歩くことを中心に、人としての身体機能を取り戻すために連日訓練を積んできました。約一年くらいで視力を取り戻したときの歓びは大きなものがあり、未だに空や雲を眺められるだけでも感激です。ただ、立ったまま見上げようと首を上げるだけで転倒しそうになるため、夜空を見上げることはまだ危険で躊躇しています。
半年前に仲介屋の担当者とヨレヨレ歩いて探して決めた妻のサロン兼私の事務所には、これまでバスと電車を乗り継いで行っていたのですが、今日初めて徒歩で往復できました。健康な人の足で片道30分くらいですが私にはその倍くらいかかります。それでも躓くこともベンチに座り込んで休むこともなく歩いて移動できたことは感慨深いものがあります。
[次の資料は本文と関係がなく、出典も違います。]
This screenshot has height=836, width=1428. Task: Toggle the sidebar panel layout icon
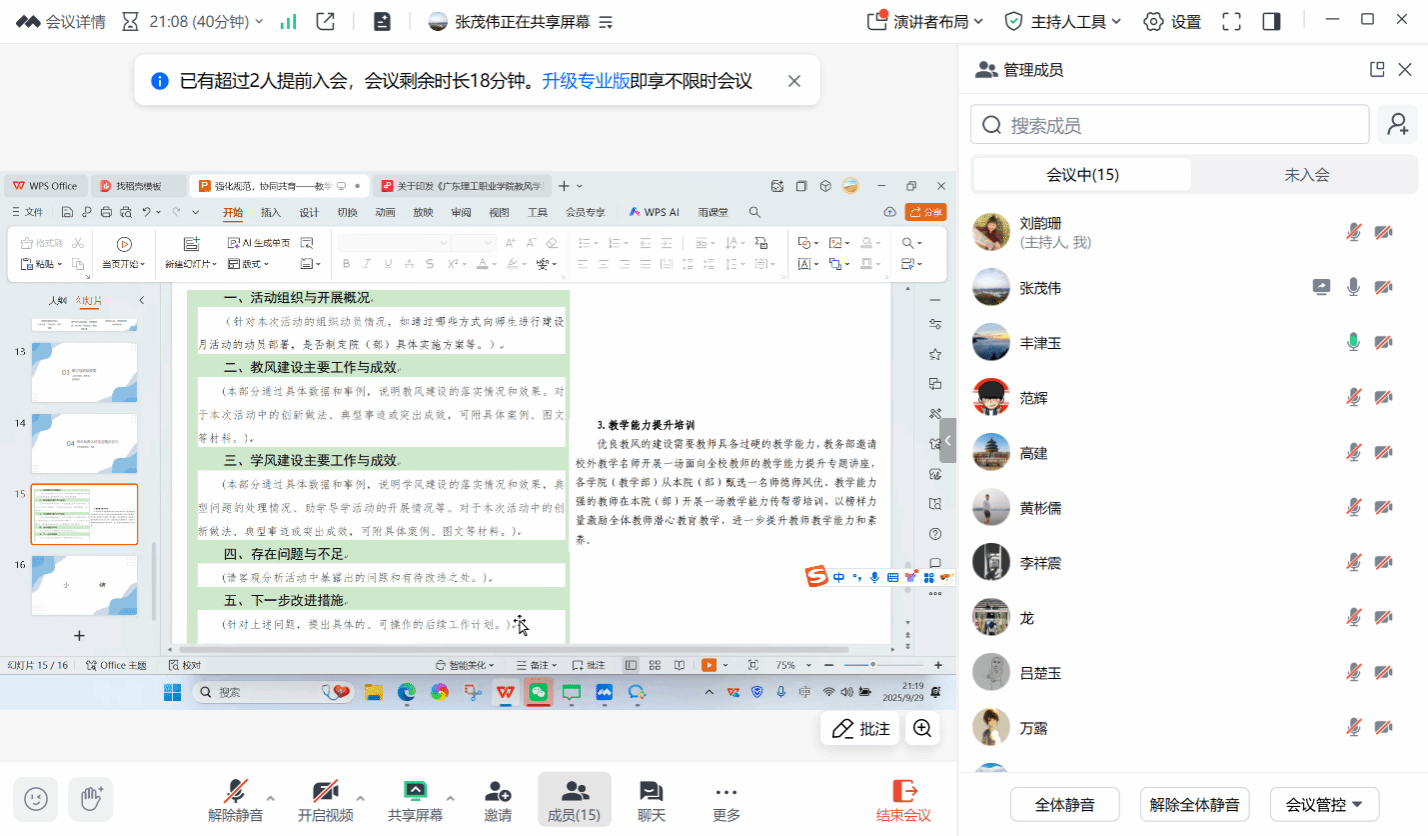(1272, 21)
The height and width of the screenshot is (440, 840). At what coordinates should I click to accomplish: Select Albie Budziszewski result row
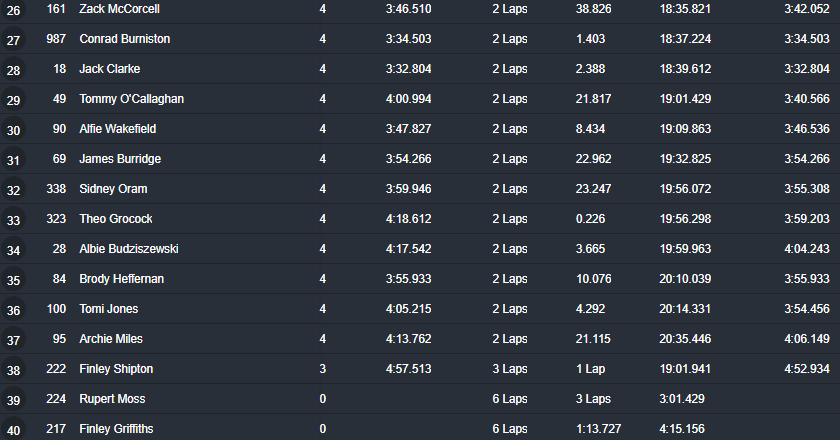[129, 249]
倒れる前ならば100m走で10秒切ったくらいの快挙です(笑)。
傍からしてみれば「たったそれだけのこと」であっても、基準は自分の中にしかないので達成感も喜びも伴うわけです。
皆さんにお伝えしたいことは、他人との比較で勝ち負けを競うことの虚しさです。何であってもクリアする基準は各々が決めることであって、他人のモノサシでは意味をなさないということ。
すべては自分との闘いなのです。